* Work item *
Would you please restate all of the data exactly?

* Dataset content *
--------
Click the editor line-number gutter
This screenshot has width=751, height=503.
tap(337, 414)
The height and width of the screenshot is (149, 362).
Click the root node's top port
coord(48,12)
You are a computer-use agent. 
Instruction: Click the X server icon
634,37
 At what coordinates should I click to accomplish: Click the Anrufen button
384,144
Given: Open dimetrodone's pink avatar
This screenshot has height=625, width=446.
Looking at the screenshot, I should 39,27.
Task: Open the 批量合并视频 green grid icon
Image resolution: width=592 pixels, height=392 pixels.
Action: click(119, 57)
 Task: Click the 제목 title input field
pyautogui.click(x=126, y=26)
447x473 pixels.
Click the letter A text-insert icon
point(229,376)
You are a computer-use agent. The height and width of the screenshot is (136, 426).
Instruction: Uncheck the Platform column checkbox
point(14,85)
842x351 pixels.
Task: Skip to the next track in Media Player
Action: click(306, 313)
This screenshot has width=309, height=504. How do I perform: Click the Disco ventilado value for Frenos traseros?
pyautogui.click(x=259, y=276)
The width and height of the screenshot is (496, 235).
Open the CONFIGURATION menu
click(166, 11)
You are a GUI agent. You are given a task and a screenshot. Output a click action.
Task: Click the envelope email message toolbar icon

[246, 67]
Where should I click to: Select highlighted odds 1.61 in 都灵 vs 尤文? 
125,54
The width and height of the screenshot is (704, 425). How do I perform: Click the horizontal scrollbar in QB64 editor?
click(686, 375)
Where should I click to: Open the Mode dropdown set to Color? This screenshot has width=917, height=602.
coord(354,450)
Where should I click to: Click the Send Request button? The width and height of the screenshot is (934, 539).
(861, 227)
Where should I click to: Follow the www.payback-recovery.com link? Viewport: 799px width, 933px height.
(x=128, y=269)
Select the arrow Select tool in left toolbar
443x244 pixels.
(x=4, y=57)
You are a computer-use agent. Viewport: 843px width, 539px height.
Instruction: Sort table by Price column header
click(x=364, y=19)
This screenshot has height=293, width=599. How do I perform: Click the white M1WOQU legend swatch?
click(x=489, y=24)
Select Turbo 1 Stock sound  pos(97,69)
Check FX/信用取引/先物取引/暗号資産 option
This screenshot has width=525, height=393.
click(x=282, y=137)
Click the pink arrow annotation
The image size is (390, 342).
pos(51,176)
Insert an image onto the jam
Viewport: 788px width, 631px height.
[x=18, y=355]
--------
* Solution to this task *
Click the editor line-number gutter
This screenshot has width=751, height=503.
tap(337, 414)
The height and width of the screenshot is (149, 362).
Click the root node's top port
coord(48,12)
You are a computer-use agent. 
Instruction: Click the X server icon
634,37
 At what coordinates should I click to accomplish: Click the Anrufen button
384,144
Given: Open dimetrodone's pink avatar
This screenshot has height=625, width=446.
Looking at the screenshot, I should 39,27.
Task: Open the 批量合并视频 green grid icon
Image resolution: width=592 pixels, height=392 pixels.
Action: click(119, 57)
 Task: Click the 제목 title input field
pyautogui.click(x=126, y=26)
447x473 pixels.
Click the letter A text-insert icon
point(229,376)
You are a computer-use agent. The height and width of the screenshot is (136, 426).
Instruction: Uncheck the Platform column checkbox
point(14,85)
842x351 pixels.
Task: Skip to the next track in Media Player
Action: click(306, 313)
This screenshot has width=309, height=504. How do I perform: Click the Disco ventilado value for Frenos traseros?
pyautogui.click(x=259, y=276)
The width and height of the screenshot is (496, 235).
Open the CONFIGURATION menu
click(166, 11)
You are a GUI agent. You are given a task and a screenshot. Output a click action.
Task: Click the envelope email message toolbar icon

[246, 67]
Where should I click to: Select highlighted odds 1.61 in 都灵 vs 尤文? 
125,54
The width and height of the screenshot is (704, 425). How do I perform: Click the horizontal scrollbar in QB64 editor?
click(686, 375)
Where should I click to: Open the Mode dropdown set to Color? This screenshot has width=917, height=602.
coord(354,450)
Where should I click to: Click the Send Request button? The width and height of the screenshot is (934, 539).
(861, 227)
Where should I click to: Follow the www.payback-recovery.com link? Viewport: 799px width, 933px height.
(x=128, y=269)
Select the arrow Select tool in left toolbar
443x244 pixels.
(x=4, y=57)
You are a computer-use agent. Viewport: 843px width, 539px height.
Instruction: Sort table by Price column header
click(x=364, y=19)
This screenshot has height=293, width=599. How do I perform: Click the white M1WOQU legend swatch?
click(x=489, y=24)
Select Turbo 1 Stock sound  pos(97,69)
Check FX/信用取引/先物取引/暗号資産 option
This screenshot has width=525, height=393.
click(x=282, y=137)
Click the pink arrow annotation
The image size is (390, 342).
pos(51,176)
Insert an image onto the jam
Viewport: 788px width, 631px height.
[x=18, y=355]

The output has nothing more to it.